Der Igelstäubling (Lycoperdon echinatum) ist ein unverwechselbarer Bauchpilz, dessen Fruchtkörper mit bis zu 5 mm langen, braunen Stacheln besetzt ist. Diese Stacheln stehen oft in Dreier- oder Vierergruppen zusammen und biegen sich an den Spitzen zueinander. Bei Berührung oder im Alter fallen sie ab und hinterlassen ein charakteristisches Netzmuster auf der Innenhülle.
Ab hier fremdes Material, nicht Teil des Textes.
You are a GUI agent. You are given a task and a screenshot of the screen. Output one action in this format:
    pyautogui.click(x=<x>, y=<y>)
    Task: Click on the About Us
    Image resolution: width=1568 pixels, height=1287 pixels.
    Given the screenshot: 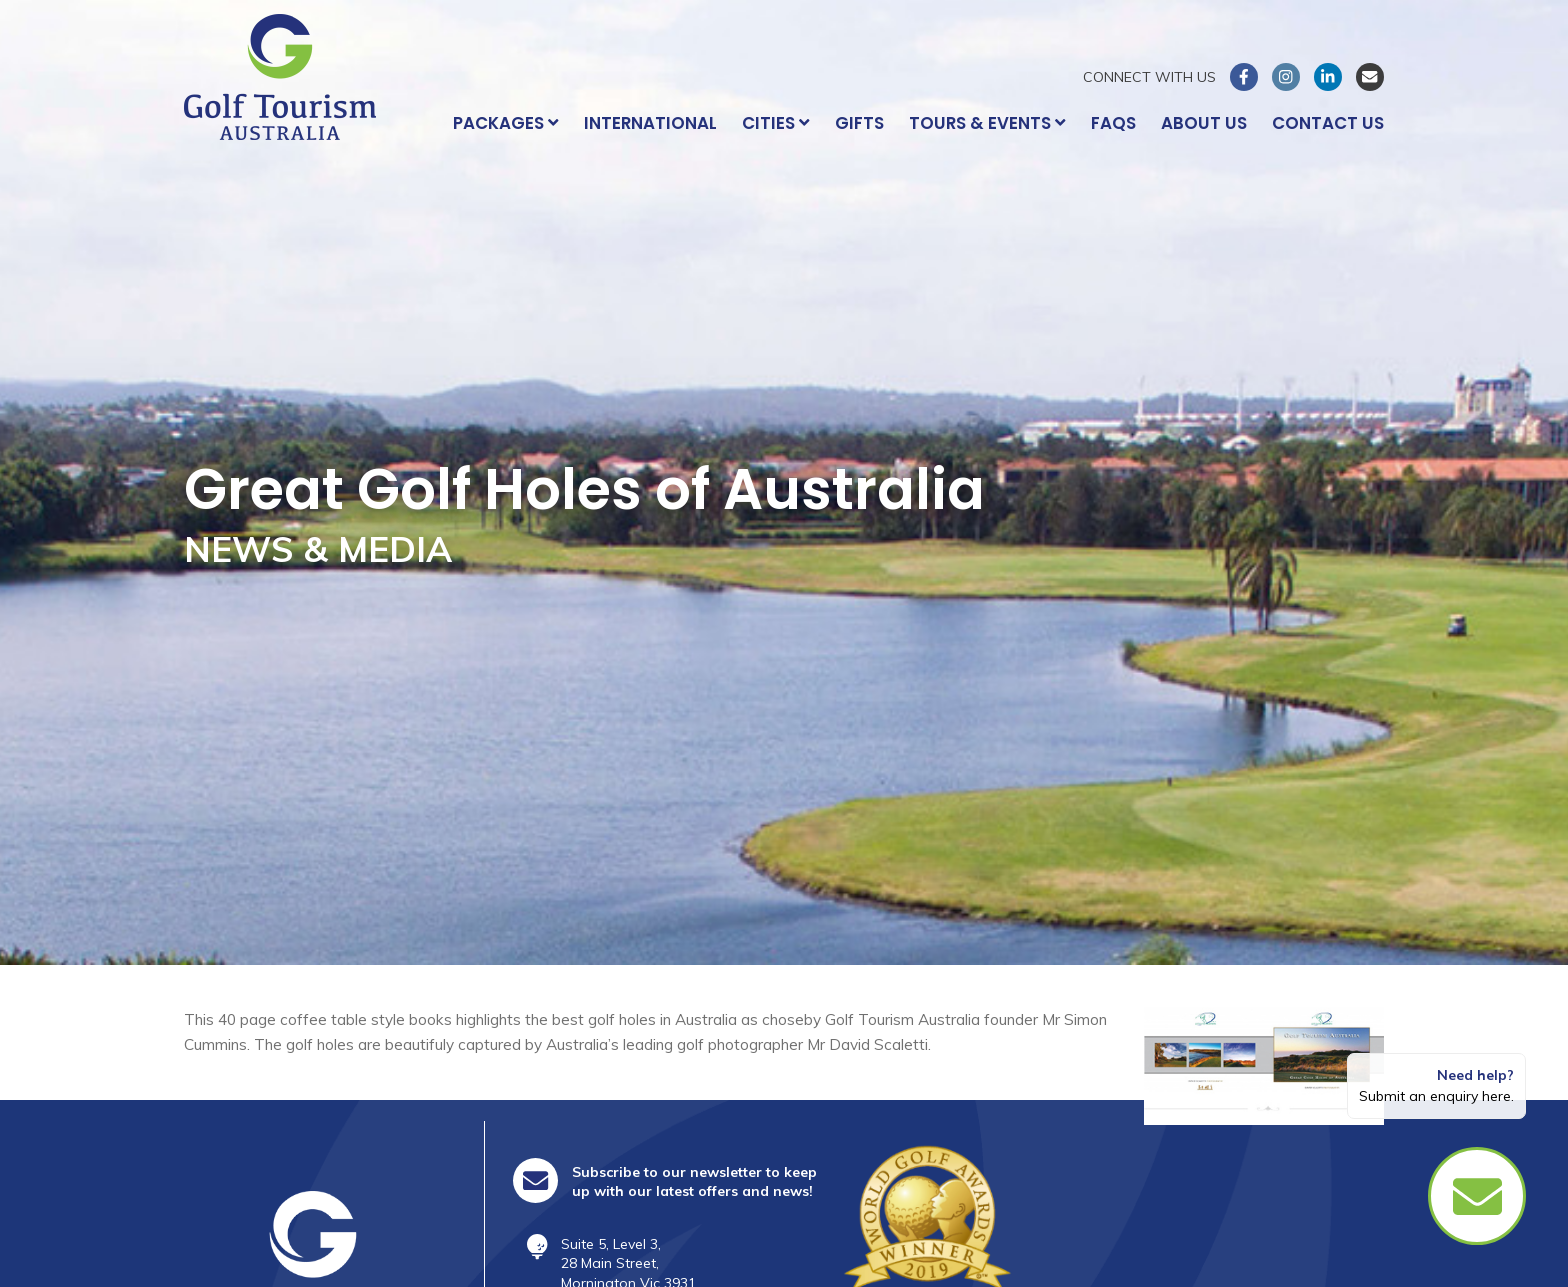 What is the action you would take?
    pyautogui.click(x=1204, y=123)
    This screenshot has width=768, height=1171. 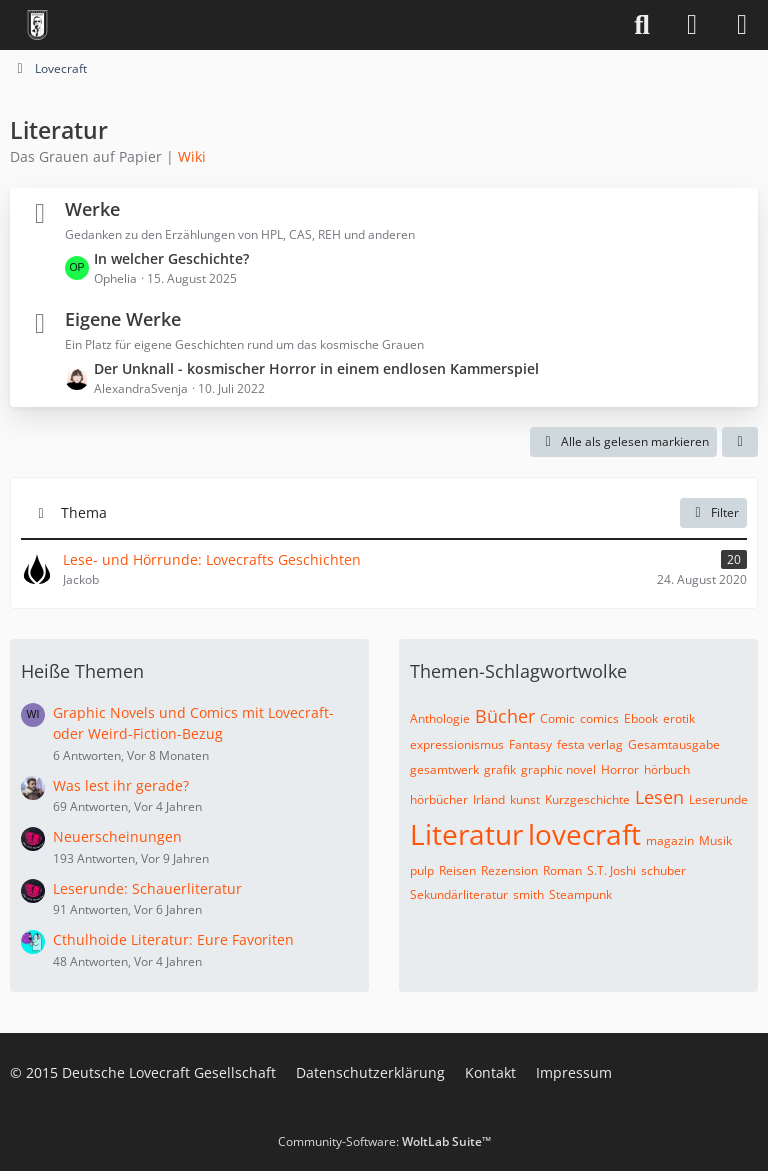 I want to click on Leserunde: Schauerliteratur, so click(x=147, y=888).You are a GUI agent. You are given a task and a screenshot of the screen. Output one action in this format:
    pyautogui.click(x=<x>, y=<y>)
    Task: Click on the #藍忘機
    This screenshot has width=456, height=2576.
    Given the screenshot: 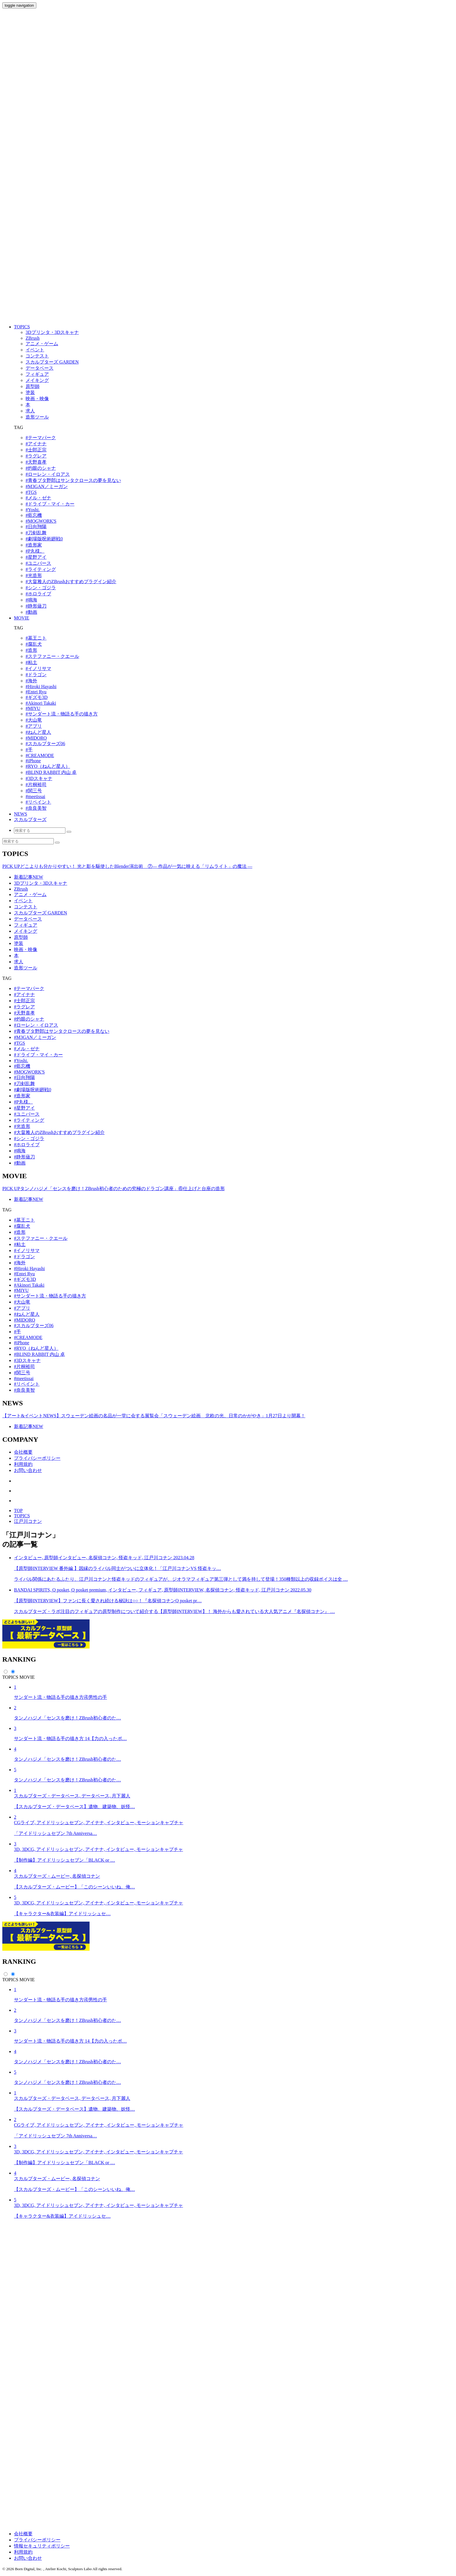 What is the action you would take?
    pyautogui.click(x=34, y=515)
🍄 Kulinarik: Essbar (jung)
Wie fast alle Stäublinge ist er essbar, solange das Fleisch im Inneren rein weiß und fest ist. Sobald sich das Innere gelblich oder olivbraun verfärbt (Beginn der Sporenreife), ist der Pilz ungenießbar und kann Magen-Darm-Beschwerden verursachen. Aufgrund seiner relativen Seltenheit sollte er jedoch bevorzugt geschont werden.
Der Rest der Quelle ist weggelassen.